The authors applied the map overlay and statistical method proposed in this article to verify whether the hot/cold spots detected are consistent with the real situation of the study area.
The authors used the map overlay to detect hot/cold spots with the experimental land-use dataset and the POI dataset, and the results are shown in
Figure 14 and
Figure 15. The authors found through visual interpretation, as shown in
Figure 14, that the hot-spot regions contained the two main types of land use, i.e.,
arable land (annual crops) and
other roads, while the cold-spot regions mainly contained arable land (annual crops). In addition, as shown in
Figure 15, the authors found that the hot-spot regions contained few types and quantities of POI, i.e., catering and accommodation and transportation facilities, while the cold-spot regions contained more types and quantities of POI. The experimental results are consistent with the real situation of the study area, that is, Milan as a city focusing on the development of transportation, has a perfect large-scale intercity transportation network; therefore, the hot spots area mainly include other roads and transportation facilities, and both industrial land and urban areas with high population density rely on transportation. Therefore, POIs are scattered near transportation lines.

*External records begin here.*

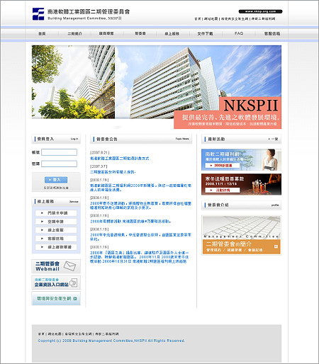Open the Webmail envelope banner

(56, 266)
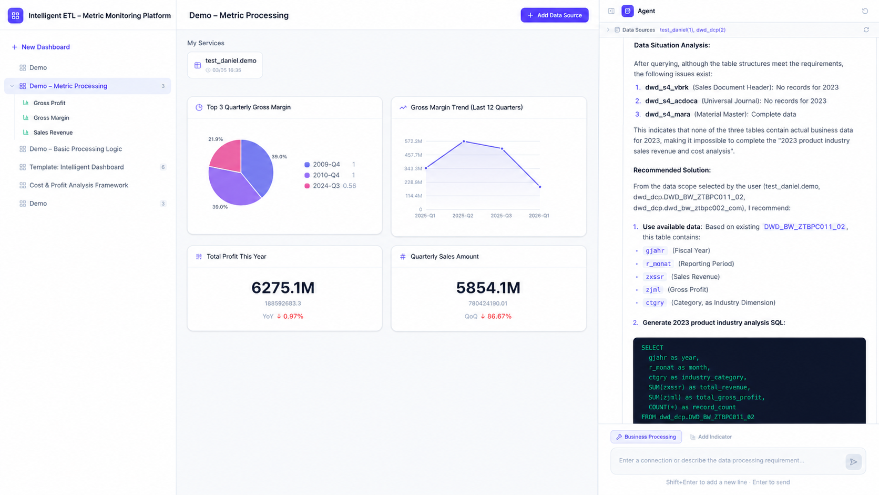Open the DWD_BW_ZTBPC011_02 table link
879x495 pixels.
pos(804,227)
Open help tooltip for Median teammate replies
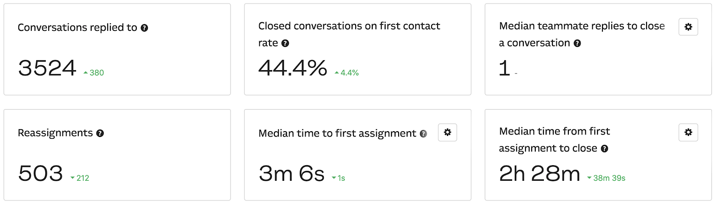Image resolution: width=715 pixels, height=204 pixels. [577, 43]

However, the relationship through spatial visualization analysis between the hot/cold regions and geographic features obtained was not accurate enough, so the authors further conducted a quantitative statistical analysis. The quantitative statistical analysis included two comparisons: quantity distribution comparison and ratio distribution comparison.
- (2)
Quantity distribution comparison of geographical features dataset contained by hot/cold spots detected.

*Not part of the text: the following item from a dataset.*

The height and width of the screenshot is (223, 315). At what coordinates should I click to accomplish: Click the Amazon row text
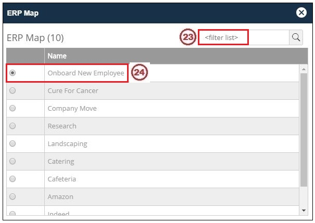[60, 197]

The authors performed the quantity distribution comparison of the land-use dataset contained by the hot/cold spots detected from spatial interaction network constructed from the telephone records in Milan city. The result is shown in
Figure 16.
As can be seen from
Figure 16, whether it is a cold spot or a hot spot, the two types of land-use dataset,
arable land (annual crops) and
other roads and associated land, have a large grid number. The reason is that the southern part of Milan city focuses on the development of agriculture and transportation systems. Then, to make a more accurate analysis, the authors eliminated these two types of land-use datasets, and compared only other types of land-use datasets in the coldest/hottest regions. The results are shown in
Figure 17.
The authors can see from
Figure 17 that there are more types of land-use datasets in the cold-spot regions than in the hot-spot regions, but in the hot-spot regions, the grid number of land-use datasets (i.e.,
discontinuous dense urban fabric (SL: 50–80%);
industrial,
commercial,
public,
military and private units;
green urban areas;
water) is significantly greater than the grid number in the cold-spot regions. In addition, the authors performed the quantity distribution comparison of the POI dataset contained by the hot/cold spots detected, and the result is shown in
Figure 18. It can be seen from
Figure 18 that the types and numbers of the POI dataset in hot spots are significantly more than those in cold spots. Therefore, the experimental results are consistent with the real situation; compared with the cold-spot regions, hot-spot regions require more infrastructure services because of the intensive human activities. That is, more land use data and POI data need to be included.
It will be more clear to use the number of grids to present the results, but if the number of grids in each category is different, it is not suitable for comparing the number, so we will use the ratio to present the results.
- (3)
Ratio distribution comparison of geographical features dataset contained by hot/cold spots detected.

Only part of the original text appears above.